Honoraires – Contestation – Procédure – Premier président – Pouvoirs – Etendue – Détermination

Faits et procédure

1. Selon l'ordonnance attaquée rendue par le premier président d'une cour d'appel (Paris, 18 novembre 2020), M. [C], avocat, a apporté son concours à Mme [O] aux fins d'assurer la défense de ses intérêts dans un litige successoral.

2. Contestant le montant des honoraires qui lui étaient réclamés, Mme [O] a saisi le bâtonnier de l'ordre des avocats du barreau de Paris.

Examen du moyen

Sur le moyen, pris en sa deuxième branche

Enoncé du moyen

3. Mme [O] fait grief à l'ordonnance de rejeter sa demande tendant à voir prononcer la nullité de la convention d'honoraires du 30 novembre 2016, en conséquence de fixer les honoraires dûs à l'avocat à la somme de 12 147 euros HT, et de la condamner à lui payer la somme de 5 934,50 euros HT, outre intérêts et TVA, alors « que le seul fait d'avoir réglé une partie des honoraires ne saurait caractériser le consentement du client à la convention d'honoraires, en l'absence de toute autre circonstance établissant la réalité de son consentement ; qu'en appliquant la convention d'honoraires signée par l'avocat aux motifs que même si elle n'avait pas été signée, Mme [O] avait réglé une partie des honoraires, la cour d'appel a derechef violé l'article 10, alinéas 3 et 4, de la loi n° 71-1130 du 31 décembre 1971. »

Réponse de la Cour

Vu les articles 1361 et 1362 du code civil et l'article 10, alinéa 3, de la loi n° 71-1130 du 31 décembre 1971 dans sa rédaction issue de la loi n° 2015-990 du 6 août 2015 :

4. Selon le dernier de ces textes, l'avocat conclut par écrit avec son client une convention d'honoraires, qui précise, notamment, le montant ou le mode de détermination des honoraires couvrant les diligences prévisibles, ainsi que les divers frais et débours envisagés.

5. À défaut d'écrit signé par les parties, la preuve de cette convention peut être rapportée conformément aux règles fixées aux deux premiers de ces textes.
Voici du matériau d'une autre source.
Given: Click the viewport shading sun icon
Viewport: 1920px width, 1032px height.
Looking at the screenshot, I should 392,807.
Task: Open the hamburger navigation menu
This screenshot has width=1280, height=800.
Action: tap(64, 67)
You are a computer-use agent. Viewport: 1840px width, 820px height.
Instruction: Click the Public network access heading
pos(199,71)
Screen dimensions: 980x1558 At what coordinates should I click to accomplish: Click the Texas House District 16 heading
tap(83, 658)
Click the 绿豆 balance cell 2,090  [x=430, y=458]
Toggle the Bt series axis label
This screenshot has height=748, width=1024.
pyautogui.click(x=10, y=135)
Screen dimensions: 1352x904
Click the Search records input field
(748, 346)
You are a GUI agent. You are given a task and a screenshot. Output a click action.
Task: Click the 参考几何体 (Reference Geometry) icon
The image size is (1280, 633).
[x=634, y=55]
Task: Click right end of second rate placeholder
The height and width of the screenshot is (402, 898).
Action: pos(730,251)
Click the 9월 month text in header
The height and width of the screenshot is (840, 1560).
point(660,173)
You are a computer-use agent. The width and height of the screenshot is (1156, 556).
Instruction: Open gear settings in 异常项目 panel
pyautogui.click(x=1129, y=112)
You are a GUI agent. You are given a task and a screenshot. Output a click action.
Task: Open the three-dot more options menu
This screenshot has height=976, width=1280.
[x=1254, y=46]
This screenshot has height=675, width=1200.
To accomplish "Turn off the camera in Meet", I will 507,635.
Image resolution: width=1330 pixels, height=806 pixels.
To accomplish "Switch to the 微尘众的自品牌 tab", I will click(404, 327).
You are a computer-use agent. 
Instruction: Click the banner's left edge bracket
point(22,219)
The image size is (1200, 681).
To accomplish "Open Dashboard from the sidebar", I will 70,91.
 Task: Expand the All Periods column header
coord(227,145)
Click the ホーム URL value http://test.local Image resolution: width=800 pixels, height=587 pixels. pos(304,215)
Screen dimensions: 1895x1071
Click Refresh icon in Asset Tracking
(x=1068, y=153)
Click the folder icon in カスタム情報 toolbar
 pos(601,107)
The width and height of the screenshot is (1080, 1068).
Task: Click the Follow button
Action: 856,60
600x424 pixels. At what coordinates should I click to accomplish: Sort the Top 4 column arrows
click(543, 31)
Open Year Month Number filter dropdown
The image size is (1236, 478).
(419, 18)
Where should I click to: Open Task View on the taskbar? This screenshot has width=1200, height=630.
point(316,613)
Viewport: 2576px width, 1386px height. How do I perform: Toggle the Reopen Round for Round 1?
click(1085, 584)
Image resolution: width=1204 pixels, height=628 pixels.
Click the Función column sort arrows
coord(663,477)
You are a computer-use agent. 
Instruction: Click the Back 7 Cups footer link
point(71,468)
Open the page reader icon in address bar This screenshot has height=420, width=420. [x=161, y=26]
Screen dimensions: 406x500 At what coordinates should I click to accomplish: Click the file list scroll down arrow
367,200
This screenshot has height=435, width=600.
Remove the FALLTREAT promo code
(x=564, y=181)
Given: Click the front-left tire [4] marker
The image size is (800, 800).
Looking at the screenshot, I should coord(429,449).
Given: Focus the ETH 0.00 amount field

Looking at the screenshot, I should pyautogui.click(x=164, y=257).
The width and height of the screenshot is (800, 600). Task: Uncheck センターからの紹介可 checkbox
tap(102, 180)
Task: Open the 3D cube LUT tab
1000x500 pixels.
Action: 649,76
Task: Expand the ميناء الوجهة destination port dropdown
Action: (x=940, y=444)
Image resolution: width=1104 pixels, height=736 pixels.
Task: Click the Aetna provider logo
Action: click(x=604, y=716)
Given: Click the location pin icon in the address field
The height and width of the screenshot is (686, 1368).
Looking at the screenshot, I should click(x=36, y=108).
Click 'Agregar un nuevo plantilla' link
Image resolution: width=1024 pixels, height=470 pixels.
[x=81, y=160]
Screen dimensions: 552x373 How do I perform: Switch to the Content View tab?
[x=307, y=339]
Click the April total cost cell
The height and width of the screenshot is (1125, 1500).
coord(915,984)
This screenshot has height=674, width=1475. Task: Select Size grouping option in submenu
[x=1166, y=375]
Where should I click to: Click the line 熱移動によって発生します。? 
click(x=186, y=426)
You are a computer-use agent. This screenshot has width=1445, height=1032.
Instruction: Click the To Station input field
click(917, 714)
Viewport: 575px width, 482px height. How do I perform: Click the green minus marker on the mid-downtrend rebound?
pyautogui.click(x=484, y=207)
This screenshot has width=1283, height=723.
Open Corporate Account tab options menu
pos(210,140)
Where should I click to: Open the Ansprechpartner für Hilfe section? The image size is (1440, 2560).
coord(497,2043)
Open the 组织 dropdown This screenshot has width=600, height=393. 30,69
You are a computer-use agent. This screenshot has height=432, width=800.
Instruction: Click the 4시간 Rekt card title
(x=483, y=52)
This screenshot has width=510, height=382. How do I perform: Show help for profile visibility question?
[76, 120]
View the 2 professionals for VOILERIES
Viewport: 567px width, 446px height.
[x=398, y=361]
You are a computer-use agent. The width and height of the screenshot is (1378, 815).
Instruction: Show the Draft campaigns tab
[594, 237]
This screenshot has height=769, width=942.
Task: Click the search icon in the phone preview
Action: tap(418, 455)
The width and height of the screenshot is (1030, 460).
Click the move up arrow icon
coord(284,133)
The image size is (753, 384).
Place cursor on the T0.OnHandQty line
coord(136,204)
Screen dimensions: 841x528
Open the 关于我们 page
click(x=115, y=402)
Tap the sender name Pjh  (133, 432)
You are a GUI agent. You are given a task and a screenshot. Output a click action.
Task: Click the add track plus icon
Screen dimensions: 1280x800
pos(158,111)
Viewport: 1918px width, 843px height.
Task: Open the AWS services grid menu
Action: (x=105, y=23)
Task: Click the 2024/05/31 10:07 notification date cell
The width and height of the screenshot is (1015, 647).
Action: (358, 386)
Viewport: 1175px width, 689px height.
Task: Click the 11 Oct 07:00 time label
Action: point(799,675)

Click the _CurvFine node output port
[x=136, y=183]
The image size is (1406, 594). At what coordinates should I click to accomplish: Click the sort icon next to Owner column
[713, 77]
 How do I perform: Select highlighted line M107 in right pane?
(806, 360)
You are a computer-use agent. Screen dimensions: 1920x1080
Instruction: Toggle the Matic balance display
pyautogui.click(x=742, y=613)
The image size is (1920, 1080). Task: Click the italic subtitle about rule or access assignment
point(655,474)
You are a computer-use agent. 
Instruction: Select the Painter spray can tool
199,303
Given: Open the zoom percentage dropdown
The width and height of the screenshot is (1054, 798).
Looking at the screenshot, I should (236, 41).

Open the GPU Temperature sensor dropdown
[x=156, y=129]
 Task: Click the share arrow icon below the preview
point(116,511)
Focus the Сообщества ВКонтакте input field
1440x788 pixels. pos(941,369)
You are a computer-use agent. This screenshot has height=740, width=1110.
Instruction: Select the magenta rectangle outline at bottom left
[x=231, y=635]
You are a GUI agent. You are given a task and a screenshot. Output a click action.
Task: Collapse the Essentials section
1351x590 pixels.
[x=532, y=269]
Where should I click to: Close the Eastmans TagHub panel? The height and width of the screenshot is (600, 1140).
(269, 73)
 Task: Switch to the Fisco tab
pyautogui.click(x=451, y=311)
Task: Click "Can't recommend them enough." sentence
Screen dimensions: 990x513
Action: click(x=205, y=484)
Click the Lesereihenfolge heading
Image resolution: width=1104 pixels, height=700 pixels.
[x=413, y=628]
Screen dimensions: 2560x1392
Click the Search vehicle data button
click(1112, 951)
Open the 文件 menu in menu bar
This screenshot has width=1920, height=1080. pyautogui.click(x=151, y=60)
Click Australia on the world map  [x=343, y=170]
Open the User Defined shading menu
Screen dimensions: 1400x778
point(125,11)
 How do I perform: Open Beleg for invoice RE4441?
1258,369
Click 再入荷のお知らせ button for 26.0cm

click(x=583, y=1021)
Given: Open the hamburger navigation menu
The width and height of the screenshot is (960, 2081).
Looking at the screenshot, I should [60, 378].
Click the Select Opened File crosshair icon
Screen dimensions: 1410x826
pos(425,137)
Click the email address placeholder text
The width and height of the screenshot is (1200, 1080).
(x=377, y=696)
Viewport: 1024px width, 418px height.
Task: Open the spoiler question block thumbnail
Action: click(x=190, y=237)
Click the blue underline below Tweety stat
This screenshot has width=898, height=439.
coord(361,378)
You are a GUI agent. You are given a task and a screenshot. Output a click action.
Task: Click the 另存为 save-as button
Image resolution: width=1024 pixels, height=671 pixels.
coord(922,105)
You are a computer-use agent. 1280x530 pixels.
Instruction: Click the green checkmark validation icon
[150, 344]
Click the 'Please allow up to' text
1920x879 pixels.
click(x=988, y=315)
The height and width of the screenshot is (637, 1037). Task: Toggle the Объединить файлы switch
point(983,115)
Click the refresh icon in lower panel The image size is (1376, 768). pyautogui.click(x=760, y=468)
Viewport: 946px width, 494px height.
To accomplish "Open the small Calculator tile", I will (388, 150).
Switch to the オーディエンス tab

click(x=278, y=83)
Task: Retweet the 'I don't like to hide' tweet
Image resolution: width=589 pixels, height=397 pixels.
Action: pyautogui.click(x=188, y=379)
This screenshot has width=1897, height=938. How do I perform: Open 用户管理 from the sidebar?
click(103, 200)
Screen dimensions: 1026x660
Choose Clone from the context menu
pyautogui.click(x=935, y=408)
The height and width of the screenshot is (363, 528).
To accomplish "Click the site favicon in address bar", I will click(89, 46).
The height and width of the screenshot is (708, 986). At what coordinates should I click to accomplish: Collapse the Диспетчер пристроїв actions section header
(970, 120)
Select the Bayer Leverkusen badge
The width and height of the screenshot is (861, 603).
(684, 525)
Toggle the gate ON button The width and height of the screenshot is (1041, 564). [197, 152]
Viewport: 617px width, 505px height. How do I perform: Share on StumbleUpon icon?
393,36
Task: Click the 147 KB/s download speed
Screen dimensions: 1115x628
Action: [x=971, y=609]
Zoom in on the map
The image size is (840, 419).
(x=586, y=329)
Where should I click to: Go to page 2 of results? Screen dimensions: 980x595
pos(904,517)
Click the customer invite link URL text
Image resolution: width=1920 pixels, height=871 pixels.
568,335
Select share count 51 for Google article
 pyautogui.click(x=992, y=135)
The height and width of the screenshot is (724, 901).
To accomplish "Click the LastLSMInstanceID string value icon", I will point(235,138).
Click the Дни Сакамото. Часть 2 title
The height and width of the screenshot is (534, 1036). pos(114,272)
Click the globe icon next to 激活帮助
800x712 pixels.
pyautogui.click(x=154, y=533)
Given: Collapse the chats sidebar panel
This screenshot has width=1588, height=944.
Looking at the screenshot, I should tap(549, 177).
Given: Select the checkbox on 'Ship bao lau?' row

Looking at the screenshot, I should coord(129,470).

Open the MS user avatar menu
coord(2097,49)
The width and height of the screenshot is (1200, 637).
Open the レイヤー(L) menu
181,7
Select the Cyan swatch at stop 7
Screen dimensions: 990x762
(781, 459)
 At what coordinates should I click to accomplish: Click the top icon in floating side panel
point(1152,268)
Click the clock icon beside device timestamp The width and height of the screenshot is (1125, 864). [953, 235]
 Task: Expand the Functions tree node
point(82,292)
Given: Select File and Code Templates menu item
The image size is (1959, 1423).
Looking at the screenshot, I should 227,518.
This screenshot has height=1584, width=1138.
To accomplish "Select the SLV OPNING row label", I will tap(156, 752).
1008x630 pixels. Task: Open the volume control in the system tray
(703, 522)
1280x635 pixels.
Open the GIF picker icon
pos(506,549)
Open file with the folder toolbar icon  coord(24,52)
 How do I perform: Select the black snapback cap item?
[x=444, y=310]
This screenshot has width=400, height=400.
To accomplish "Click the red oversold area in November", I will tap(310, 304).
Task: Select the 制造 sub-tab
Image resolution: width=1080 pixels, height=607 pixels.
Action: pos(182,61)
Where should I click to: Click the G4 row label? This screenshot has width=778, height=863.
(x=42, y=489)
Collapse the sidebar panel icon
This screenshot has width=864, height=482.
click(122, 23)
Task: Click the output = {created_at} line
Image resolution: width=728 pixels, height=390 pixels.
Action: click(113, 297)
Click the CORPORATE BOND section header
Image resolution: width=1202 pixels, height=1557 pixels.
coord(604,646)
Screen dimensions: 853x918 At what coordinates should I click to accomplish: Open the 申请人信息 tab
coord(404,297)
6. Pour fixer à la somme de 12 147 euros, en application des stipulations de la convention, le montant total des honoraires dus à M. [C], l'ordonnance retient qu'il n'est pas contesté que Mme [O], qui n'avait jamais formellement signé la convention, a acquitté une large partie des honoraires facturés sur cette base et a donc exécuté la convention dont elle sollicite l'annulation.

7. En statuant ainsi, alors que la convention invoquée n'avait pas été signée par Mme [O] et que le seul règlement partiel des honoraires était insuffisant à suppléer à cet écrit, le premier président a violé les textes susvisés.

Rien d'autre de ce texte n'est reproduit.